Start MATERIAL

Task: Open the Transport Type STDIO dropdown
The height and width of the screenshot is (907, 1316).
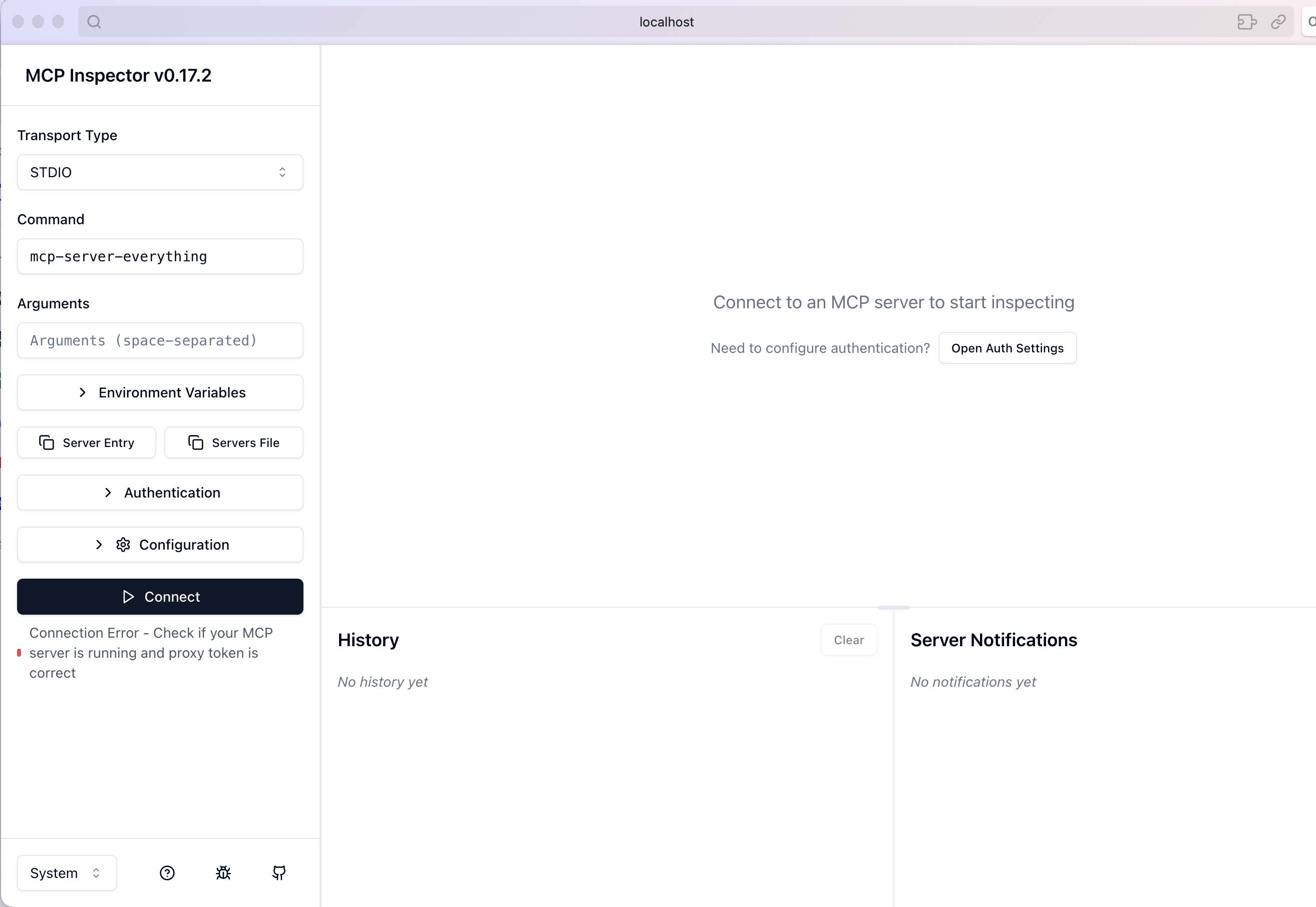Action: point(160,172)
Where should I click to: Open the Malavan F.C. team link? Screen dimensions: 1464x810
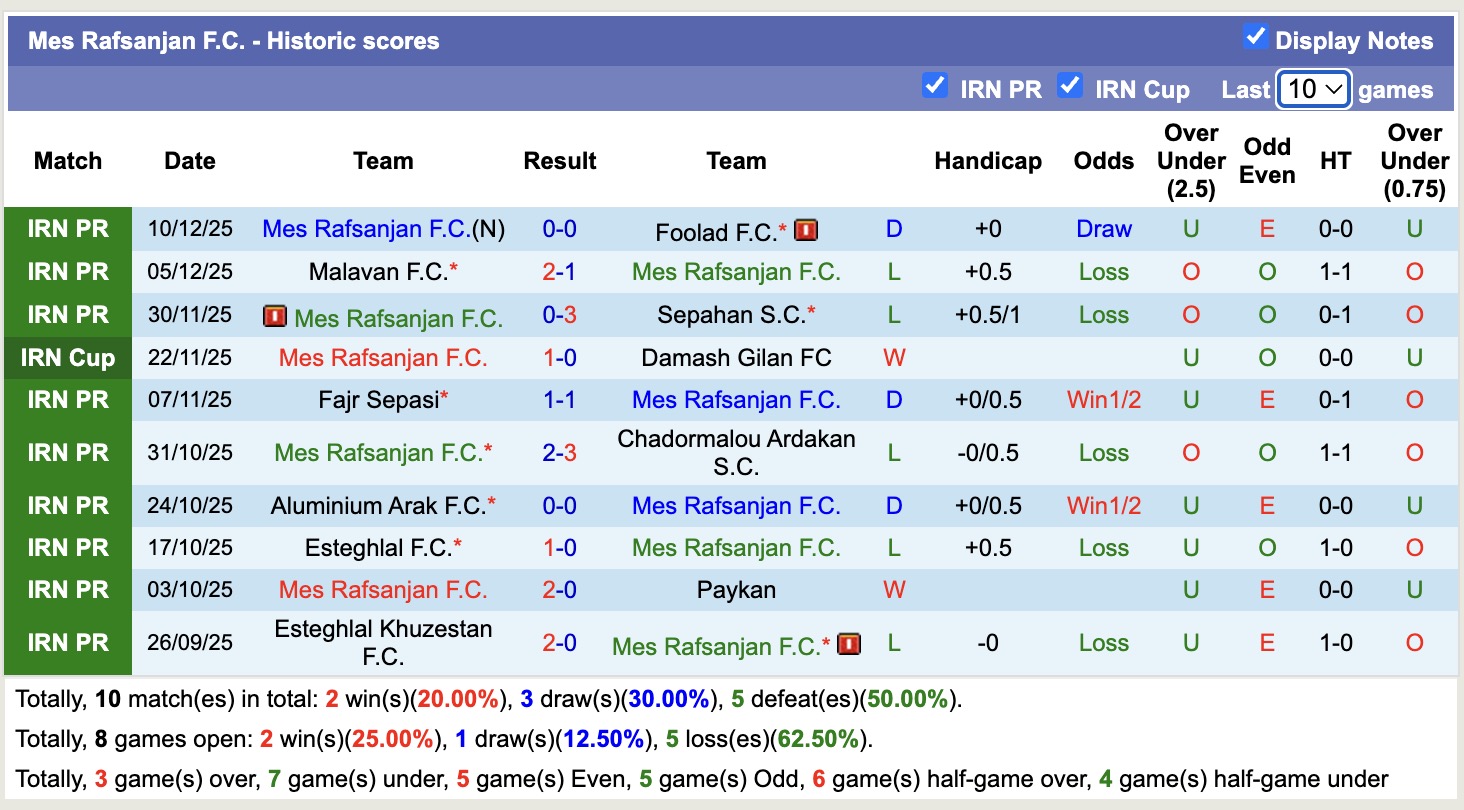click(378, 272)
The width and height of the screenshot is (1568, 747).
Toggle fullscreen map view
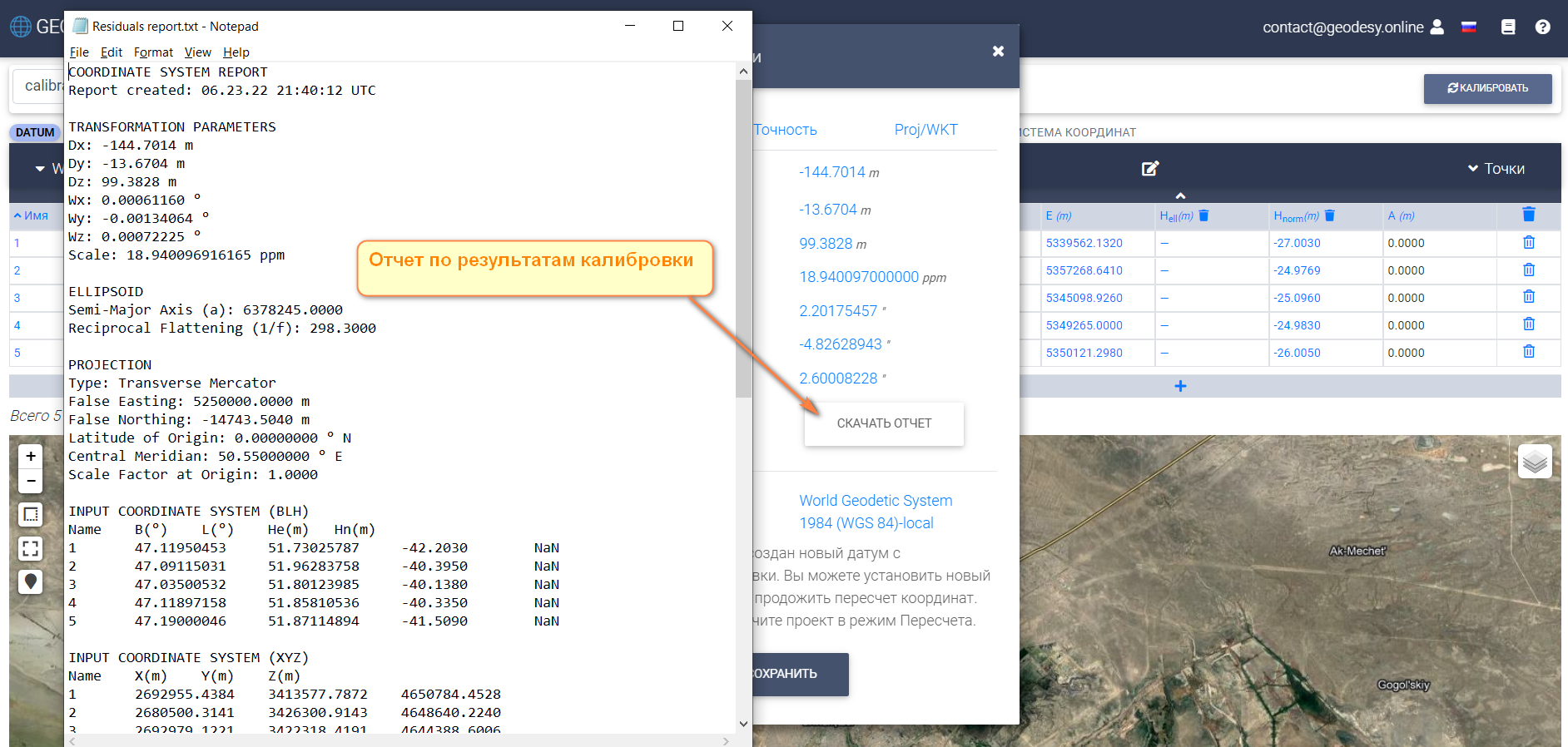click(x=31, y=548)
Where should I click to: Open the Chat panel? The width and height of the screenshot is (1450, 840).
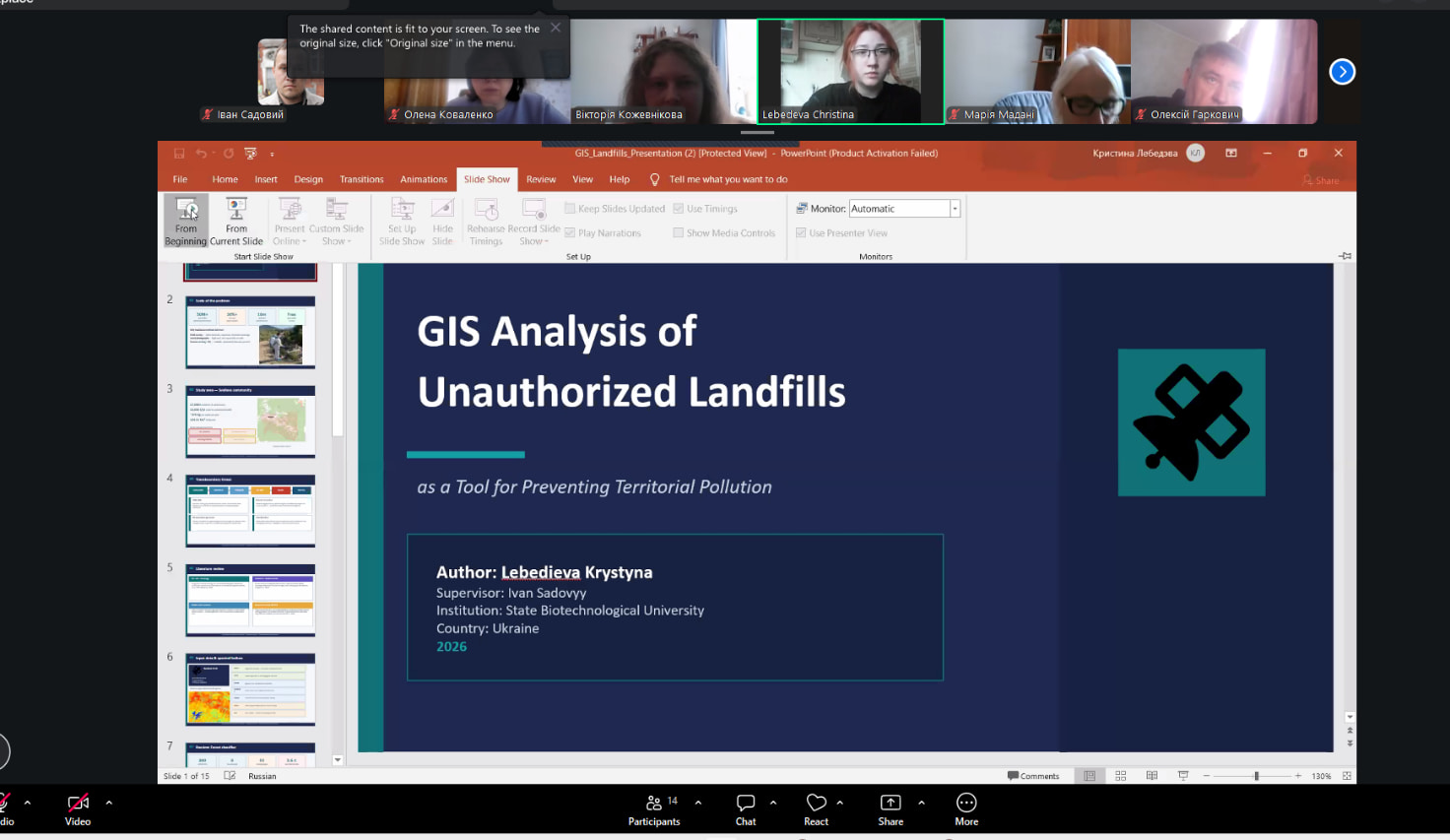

End MATERIAL

▸ **WHAT YOU SHOULD DO**:
Rewrite the listing above with every "screenshot" changed to "screen capture" and nothing else altered. Omit the pictures.

▸ **TASK OUTPUT**:
Task: Open the Transport Type STDIO dropdown
The height and width of the screen capture is (907, 1316).
Action: point(160,172)
Where should I click to: Open the Malavan F.C. team link? Screen dimensions: 1464x810
click(378, 272)
The width and height of the screen capture is (1568, 747).
Toggle fullscreen map view
click(x=31, y=548)
Where should I click to: Open the Chat panel? The width and height of the screen capture is (1450, 840).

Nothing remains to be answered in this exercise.